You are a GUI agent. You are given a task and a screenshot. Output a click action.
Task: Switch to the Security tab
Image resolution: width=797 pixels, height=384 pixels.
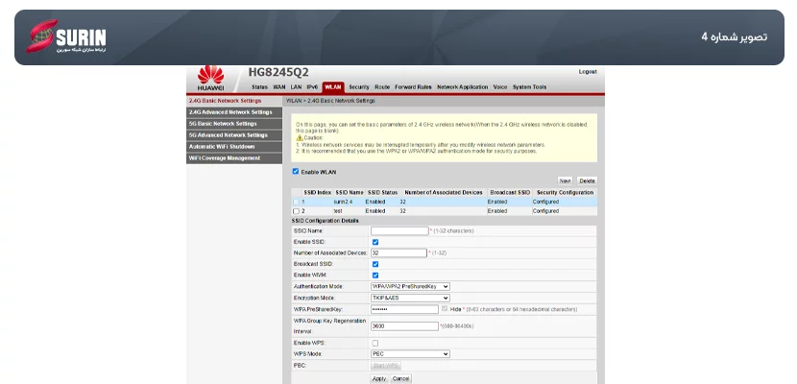tap(359, 86)
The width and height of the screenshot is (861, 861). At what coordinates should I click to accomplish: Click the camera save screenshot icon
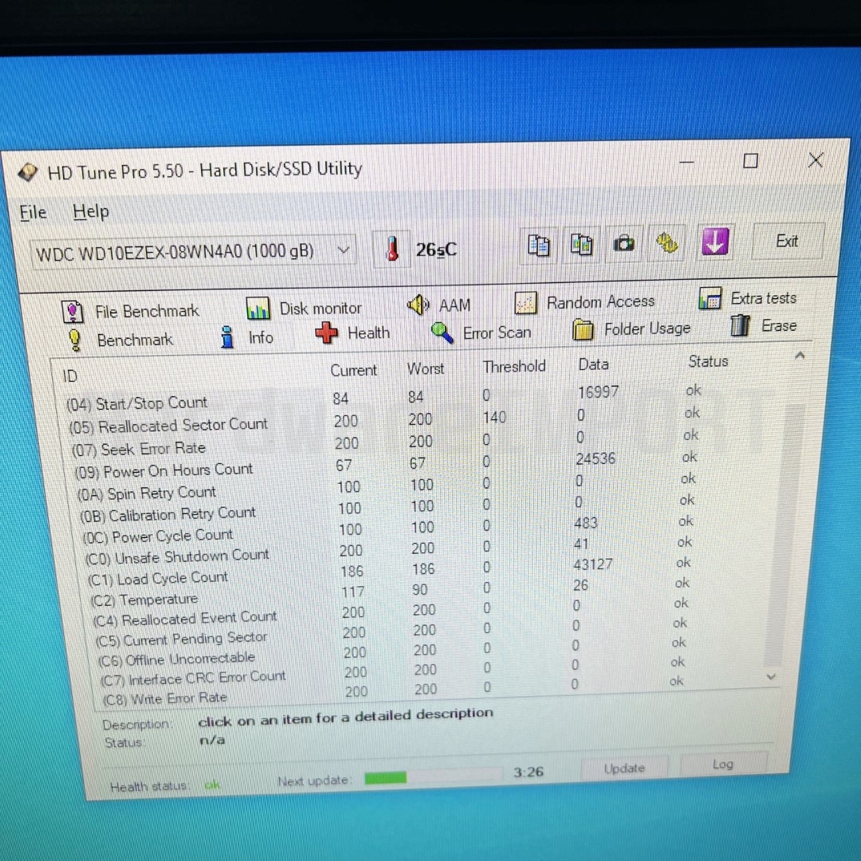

**Assigned task**
The data above, line by line: transcribe it exactly and drop the pictures.

**Output for this exercise**
You are a GUI agent. You are given a task and a screenshot. Output a click action.
Task: Switch to the Security tab
Image resolution: width=797 pixels, height=384 pixels.
tap(359, 86)
The width and height of the screenshot is (861, 861). At what coordinates should I click to accomplish: Click the camera save screenshot icon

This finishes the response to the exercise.